A Nova Indústria Brasil (NIB), assim como o Plano Nacional de Hidrogênio (PNH2) e o Sistema Brasileiro de Comércio de Emissões de Gases de Efeito Estufa (SBCE) são políticas que precisarão de aprimoramentos, em particular no balanceamento da escolha das rotas, ampliando a importância da rota termoquímica.

Outro desafio inerente à elaboração de políticas industriais de longo prazo e que está no centro do debate sobre viabilidade e ganho de escala nessas novas rotas tecnológicas é a questão dos custos industriais de equipamentos e produção desses insumos, em especial do hidrogênio.

Na cadeia do hidrogênio é evidente que ainda há um diferencial de custos na produção do H2 cinza, produzido com a reforma do vapor de metano (SMR), quando comparado à produção do H2 azul, com captura de carbono, e do H2 verde, a partir da eletrólise. O primeiro, apesar de maior emissor, ainda é mais barato. No entanto, a expansão de crédito e investimentos em pesquisa e desenvolvimento nessa cadeia globalmente deve impulsionar uma redução dos custos na produção do H2 verde, por exemplo.

O Brasil e, em especial, a região Nordeste está alcançando custos de produção altamente competitivos na produção de energia elétrica a partir de fonte eólica onshore, o que pode alavancar a cadeia do H2 na região. Temos hoje a previsão de capacidade de produção de H2 verde no nordeste brasileiro com o menor custo mundial, em virtude de seu potencial eólico.

Se atualmente, os principais centros de custos na produção de H2 verde via eletrólise são a geração elétrica renovável e equipamentos, em especial eletrolisadores, os avanços tecnológicos globais e o potencial crescimento da capacidade de produção de eletrolisadores e nosso baixo custo de geração de energia eólica colocam o Brasil em uma posição vantajosa e competitiva nesse segmento.

Por fim, outro ponto de atenção são as políticas industriais no setor de energia. A despeito do potencial da região Nordeste, a ênfase de nossas políticas está nos segmentos dos biocombustíveis e do biorefino, localizados principalmente nas regiões do Sudeste, Centro-Oeste e Sul do país. É preciso equilibrar essa balança, com objetivo de que a transição energética não agrave as desigualdades regionais existentes hoje no Brasil.
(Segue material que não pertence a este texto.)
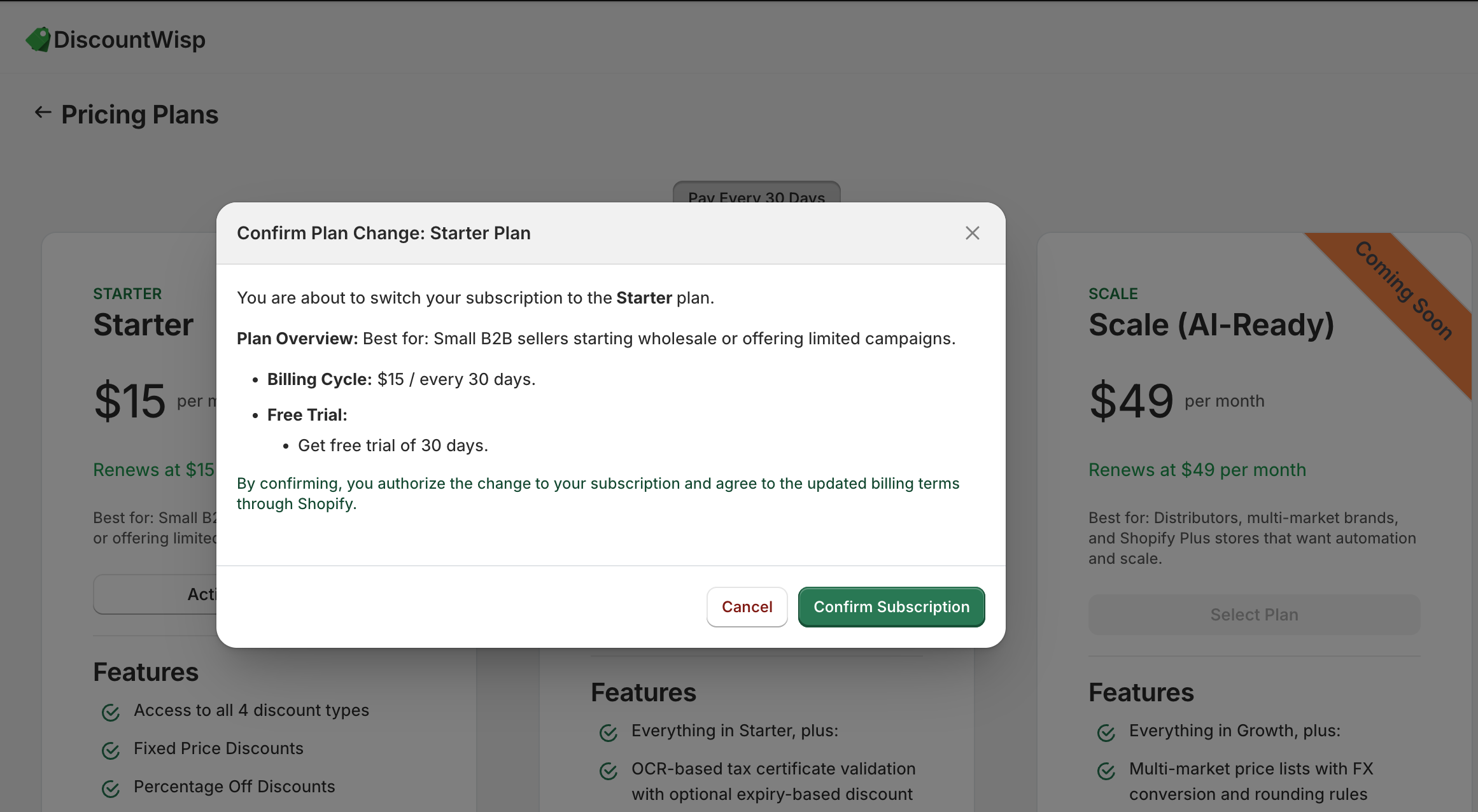Click the back arrow beside Pricing Plans
Viewport: 1478px width, 812px height.
43,113
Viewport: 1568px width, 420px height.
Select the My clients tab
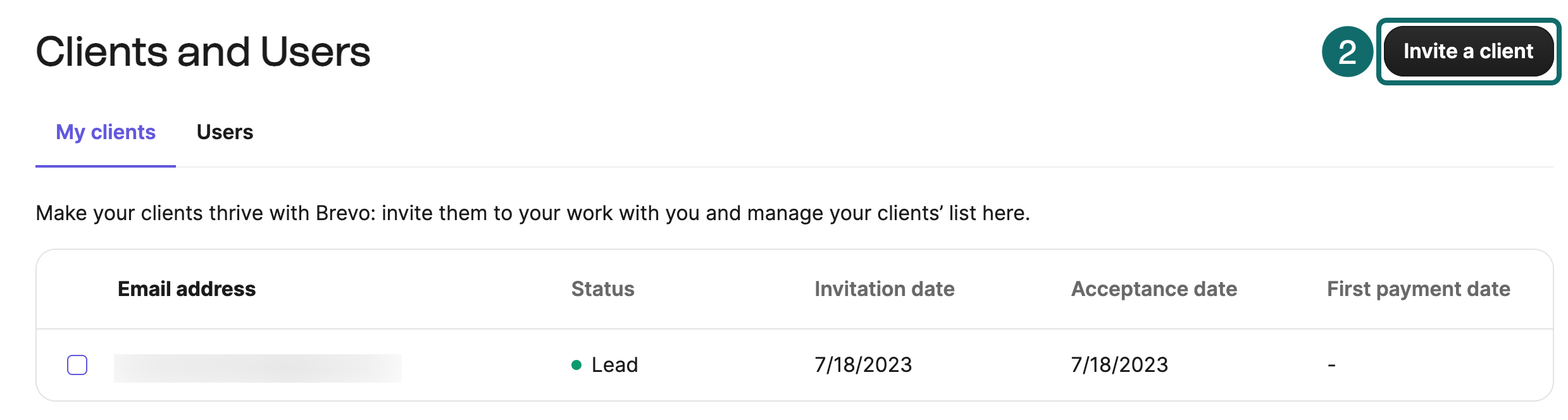[x=106, y=132]
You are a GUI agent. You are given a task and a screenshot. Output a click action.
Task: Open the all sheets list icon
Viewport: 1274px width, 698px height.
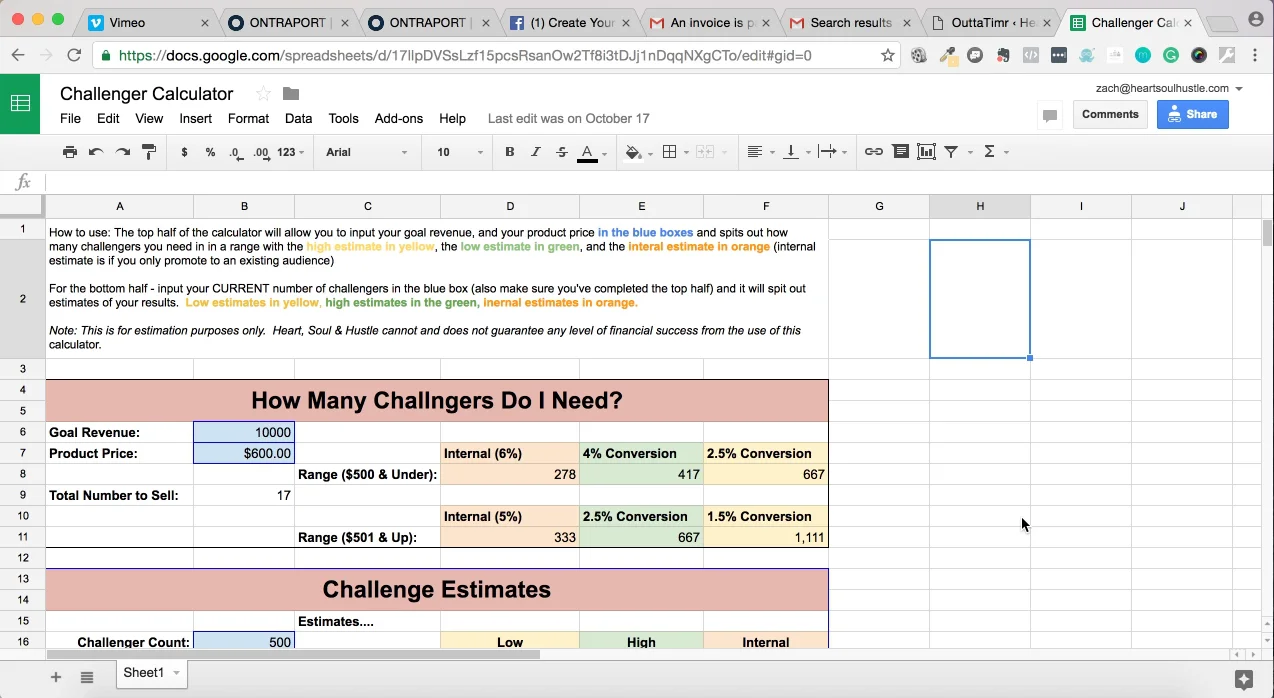click(87, 677)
Na Nova Indústria Brasil, anunciada pelo governo, a rota termoquímica não tem destaque, uma vez que a NIB praticamente se concentra na rota orgânica. A sua Missão 5 se refere à transição energética pela “bioeconomia”, ainda que haja uma ligeira referência ao H2 e à descarbonização. Na versão atual do Plano Nacional de Hidrogênio (PNH2), a ênfase é no H2 de baixo carbono, com pouca diferenciação do que o PNH2 chama de H2 renovável e o de baixo carbono, cuja principal característica é o acoplamento de unidades de captura e sequestro de carbono ao H2 cinza, feito a partir do gás natural no Brasil.

Atualmente, o H2 cinza, com alta emissão de GEE, é amplamente produzido e consumido nas refinarias da Petrobras. Entretanto, no seu Plano Estratégico 2023-2028, a empresa não tem referências explícitas ao H2 verde, ainda que faça louvores à transição energética e à descarbonização de suas operações.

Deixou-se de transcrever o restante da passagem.